Natürlich war er überrascht, dass Fred zu so etwas in der Lage war bzw. sich dies sogar traute, obwohl sie doch wusste, dass er der Teufelssohn war. Gefiel es ihm? Oh ja, hätte jemand Anderes so mit ihm umgehen dürfen? Auf gar keinen Fall! Fred hatte irgendwie eine Sonderstellung. Eine andere als Kisai, der ja sein Vertrauter war. Fred war… es musste einfach nur am guten Sex liegen. Mehr konnte es nicht sein… mehr durfte es nicht sein, denn dann müsste er sich ja eingestehen, dass er für sie etwas empfand oder gar dabei war sich zu verlieben und er und verlieben? Oh nein, er stand doch über solchen Gefühlen. Er sollte kein Drama daraus machen? Verstand sie nicht, dass er… naja es (noch) nicht sagen konnte? Er verleugnete es. Würde er es jetzt laut aussprechen… dann… nein er wollte nicht darüber nachdenken. “Oh, du müsstest wissen, dass ich direkt bin.” Meinte Mammon nur und würde es zumindest dabei mit Worten belassen. Er hatte nämlich schon eine neue Idee, wie er eben vielleicht verhindern konnte, dass er es sagen musste.
Also startete er einen neuen Versuch. Diesmal noch verführerischer. Er spürte ihre Lippen, spürte ihre Haut unser seinen Fingerkuppen und es war auch für ihn kaum auszuhalten. Doch zeigte es Wirkung? Zumindest hatte der Teufelssohn den Eindruck, dass es funktionierte. Aber da hatte er wieder nicht mit Freds Willenskraft gerechnet. Diese war nun aufgestanden und hatte Abstand zwischen ihnen beiden gebracht und gab zu, dass sie nur zu gern weitermachen wollte, aber es ihr ebenso wichtig war, dass er ihre Frage beantwortete. Sollte er jetzt… nein, er brauchte darauf gar nicht eingehen, denn sie tat etwas, was seinen Körper nur noch mehr in Wallung brachte. Musste sie jetzt sich ihres Tangas entledigen? Das war aber noch nicht alles, denn sie wollte auch gleich ihren BH hier bei ihm lassen. Oh, Mammon konnte gar nicht sagen, welche Gefühle sich gerade in ihm breit machten. Einerseits war es seine Erregung, denn er wollte sie, aber auch Eifersucht, dass jemand unwürdiges da unten sie bekommen könnte, machte sich breit und schlussendlich auch der Gedanke, ob er es einfach sagen sollte, was sie hören wollte. Doch Fred machte dann einen entscheidenden Fehler.

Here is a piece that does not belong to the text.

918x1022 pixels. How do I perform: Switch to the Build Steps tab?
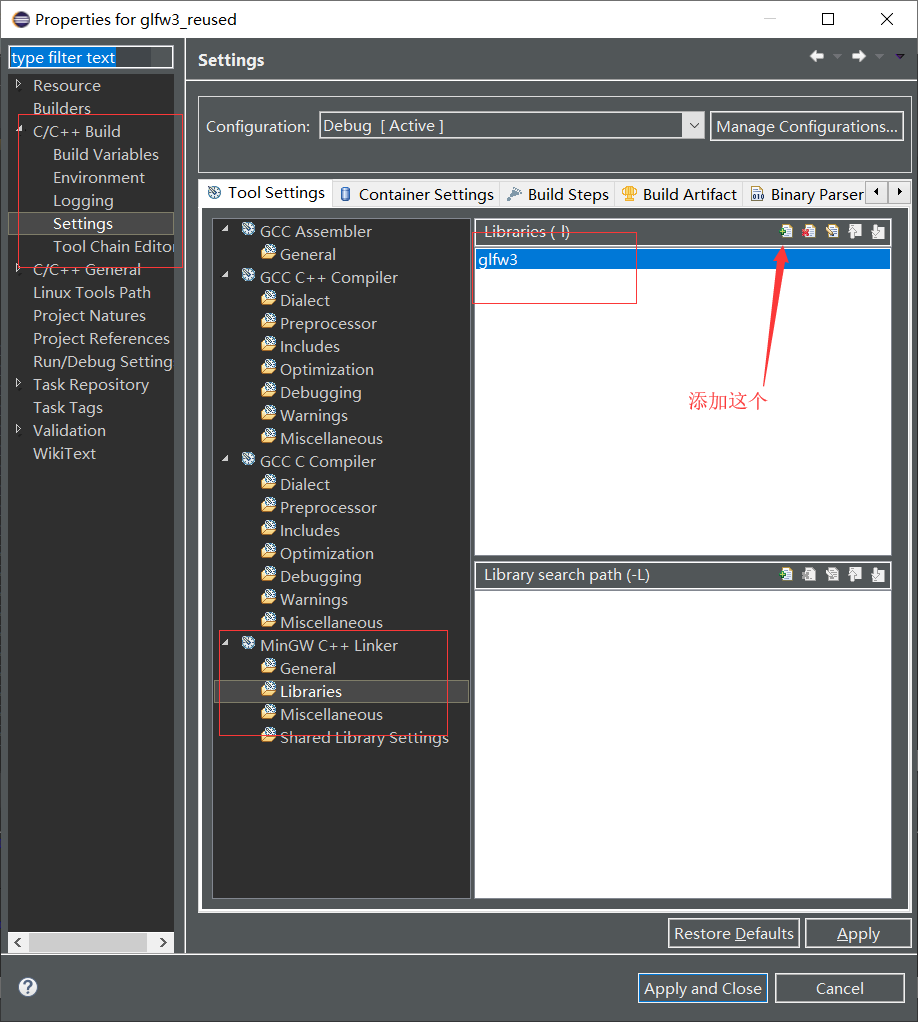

„Überleg es dir gut. Ich bin eigentlich schon verdammt scharf. Du müsstest mich nur noch gegen die Glasfront da vorne pressen und könntest mich so hart in die Mangel nehmen, wie du willst.“ Er müsste sie nur gegen diese Glasfront pressen? Auf seinen Lippen war nun ein Grinsen zu erkennen und Mammon erhob sich. Seine Schritte zu ihr glichen einem Tiger auf der Jagd. Seine Augen waren nur auf sie fixiert und als er nun direkt vor ihr stand, konnte er nicht anders als mit seinen Händen ihr Becken zu schnappen und sie zu sich zu ziehen. “Dein Wunsch ist mir Befehl.” Hauchte er ihr entgegen und sah von ihren Augen hinab zu ihren Lippen. Jetzt wollte er sich nicht mehr beherrschen und so zog er Fred in einen Kuss, der einerseits deutlich machte, wie sehr er sie begehrte, aber durchaus auch ein Hauch zeigte, dass er sie vermisst hatte. Damit Fred nun nicht wieder auf dumme Gedanken kam, wanderten seine Hände von ihrem Becken tiefer zum Ende ihres Kleides und dann wieder nach oben zu ihrem Becken, aber so, dass seine Hände auch ihr Kleid mit nach oben schob und dann? Dann hob er sie einfach hoch und drückte seinen Körper zwischen ihre Beine, sodass sie ihre Beine um seinen Körper schlingen musste. Immer noch küssend und sie nun tragend, schritt er zur besagten Glasfront. Er drückte sie leicht gegen diese und küsste sie noch einen Moment, ehe er den Kuss unterbrach und sie wieder anblickte. “Schau, wie sie hochschauen und doch nichts mitbekommen.” Mit diesen Worten setzte Mammon sie nun ab und drehte Fred so, dass sie nun direkt hinunterschauen konnte. Er selbst trat noch enger an sie heran. Er küsste sie einmal am Hals und noch einmal aufwärts bis er an ihrem Ohr war und seine eine Hand wanderte nun nach vorn an ihrem Oberschenkel und dann zwischen ihren Schenkeln nach oben. Verdammt, wer würde hierbei nicht schwach werden? “Kannst du dem hier wirklich widerstehen?” Er war nun am Höhepunkt ihrer Schenkel und er spürte, wie feucht sie war. Oh ja, sie wollte ihn, genauso sehr, wie er sie wollte. Sie würde es spüren, denn sein Körper war so nah an ihrem, dass sie spüren würde, dass sich in seiner Hose dort etwas war, was nach ihrem Körper verlangte.